Directions for this task:
Report how many lines below contain the word "lipiec", giving the number and no other words.

Input data:
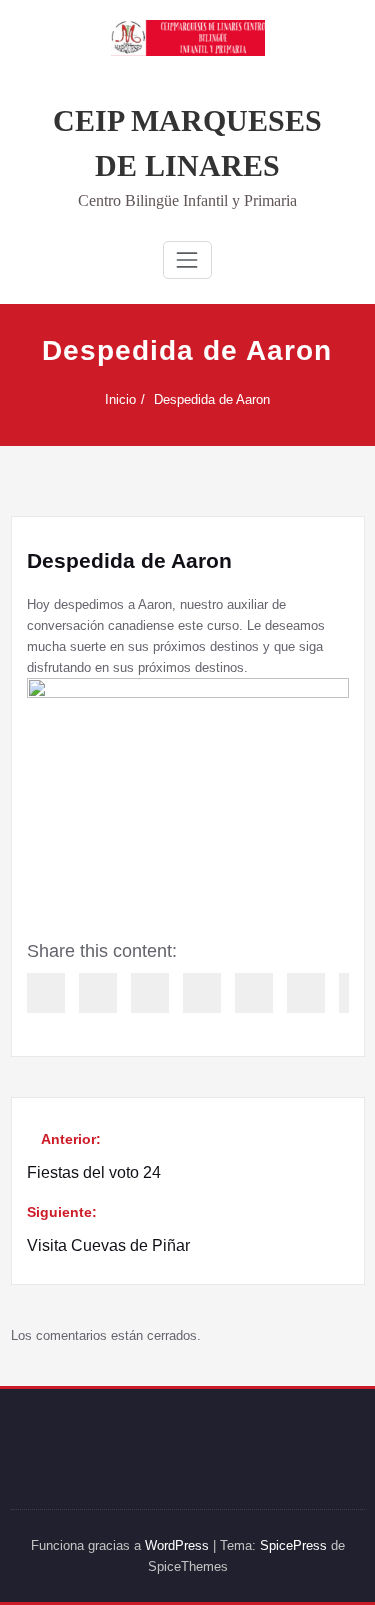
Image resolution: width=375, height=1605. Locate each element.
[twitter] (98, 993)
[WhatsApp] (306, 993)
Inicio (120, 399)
...
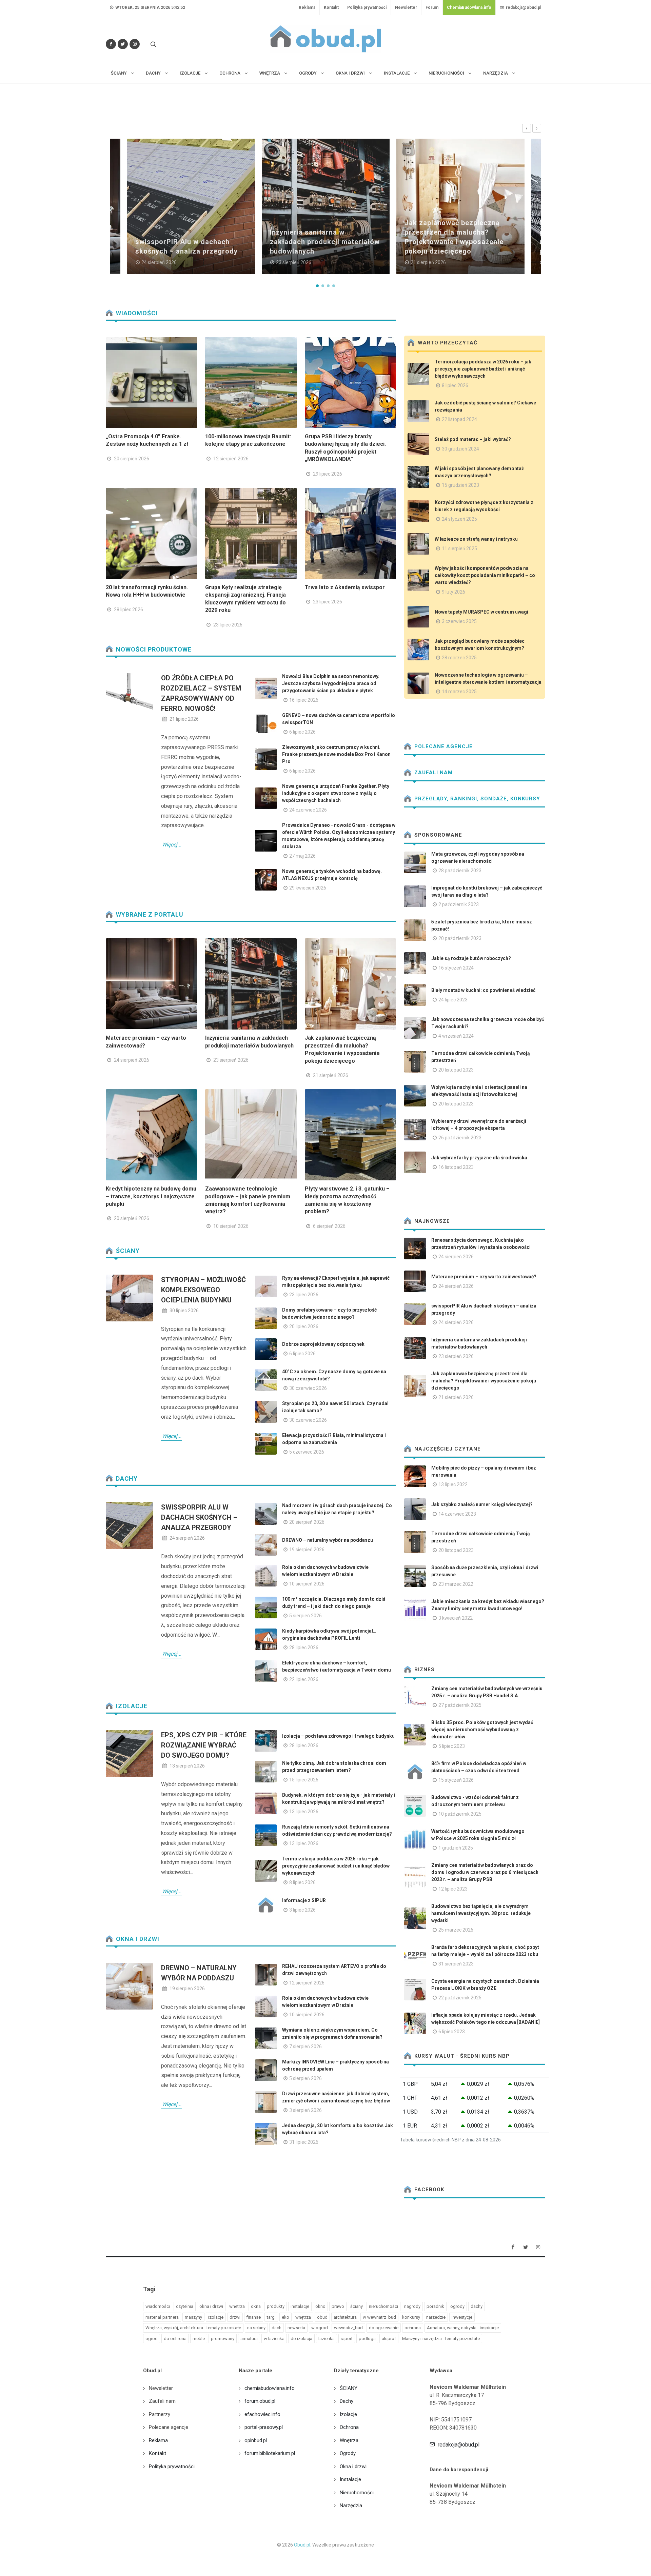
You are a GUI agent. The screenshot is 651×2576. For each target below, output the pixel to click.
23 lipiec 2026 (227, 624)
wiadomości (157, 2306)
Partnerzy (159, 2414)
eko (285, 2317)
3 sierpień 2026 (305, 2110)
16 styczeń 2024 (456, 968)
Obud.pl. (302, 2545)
==
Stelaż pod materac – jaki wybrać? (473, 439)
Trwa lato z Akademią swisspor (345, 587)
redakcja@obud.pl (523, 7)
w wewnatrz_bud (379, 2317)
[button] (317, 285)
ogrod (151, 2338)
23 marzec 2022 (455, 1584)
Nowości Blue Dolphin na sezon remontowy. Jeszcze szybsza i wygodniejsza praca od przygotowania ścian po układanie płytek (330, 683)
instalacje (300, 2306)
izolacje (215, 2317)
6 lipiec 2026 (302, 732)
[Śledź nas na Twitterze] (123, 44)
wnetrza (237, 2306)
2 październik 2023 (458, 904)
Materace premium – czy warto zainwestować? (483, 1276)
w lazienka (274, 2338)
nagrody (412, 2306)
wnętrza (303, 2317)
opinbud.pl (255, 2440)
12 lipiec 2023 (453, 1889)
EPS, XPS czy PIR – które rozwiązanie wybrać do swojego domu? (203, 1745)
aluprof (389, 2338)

Response:
3